Throughout the ages, the activities of humankind have weighed considerably upon the environment. In turn, changes in that environment have favoured the rise of certain social groups and limited the actions of others. Nevertheless, environmental history has remained a “blind spot” for many social and economic historians. This is to be regretted, as changes in ecosystems have always had quite different consequences for different social groups. Indeed, the various and unequal effects of environmental change often explain the strengths and weaknesses of certain social groups, irrespective of their being defined along lines of class, gender, or ethnicity.

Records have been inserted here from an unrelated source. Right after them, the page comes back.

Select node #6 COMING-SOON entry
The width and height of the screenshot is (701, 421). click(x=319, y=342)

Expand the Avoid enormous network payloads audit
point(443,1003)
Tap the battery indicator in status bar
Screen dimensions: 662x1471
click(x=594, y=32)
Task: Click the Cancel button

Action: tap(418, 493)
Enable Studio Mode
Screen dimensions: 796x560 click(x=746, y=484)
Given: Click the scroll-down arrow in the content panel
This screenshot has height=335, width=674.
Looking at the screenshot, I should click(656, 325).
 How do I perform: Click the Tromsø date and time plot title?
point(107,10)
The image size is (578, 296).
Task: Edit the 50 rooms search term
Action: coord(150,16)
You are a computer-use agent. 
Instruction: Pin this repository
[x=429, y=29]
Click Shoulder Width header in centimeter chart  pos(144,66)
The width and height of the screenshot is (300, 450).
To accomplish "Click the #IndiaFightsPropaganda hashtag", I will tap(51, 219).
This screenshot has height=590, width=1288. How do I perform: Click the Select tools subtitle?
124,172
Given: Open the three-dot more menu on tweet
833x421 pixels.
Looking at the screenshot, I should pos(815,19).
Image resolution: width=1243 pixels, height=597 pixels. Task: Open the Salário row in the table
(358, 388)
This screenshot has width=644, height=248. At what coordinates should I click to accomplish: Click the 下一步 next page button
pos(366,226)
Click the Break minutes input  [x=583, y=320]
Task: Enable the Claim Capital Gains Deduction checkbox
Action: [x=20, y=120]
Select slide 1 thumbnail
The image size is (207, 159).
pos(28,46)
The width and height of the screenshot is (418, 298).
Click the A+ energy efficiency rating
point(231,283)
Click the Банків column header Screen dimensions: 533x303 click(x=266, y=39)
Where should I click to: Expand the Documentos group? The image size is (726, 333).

This Special Issue of the International Review of Social History aims to bring together the expertise of social and environmental historians. In the last few decades of the twentieth century, expanding holes in the ozone layer, global warming, and the accelerated pace of the destruction of the tropical forests have resulted in a worldwide recognition of two closely related processes: globalization and environmental change. The contributions to this volume provide striking case studies of such connections in earlier periods, revealing a fruitful interconnection between social and environmental history. This introduction provides a historiographical context for the essays that follow, focusing on the relevant notions connected with globalization and environmental change, and stressing the existing interactions between environmental and social history. We are particularly interested in the consequences of processes induced by globalization, how transnational forces and agents changed the socio-ecological space, and how that affected relationships between different classes in history.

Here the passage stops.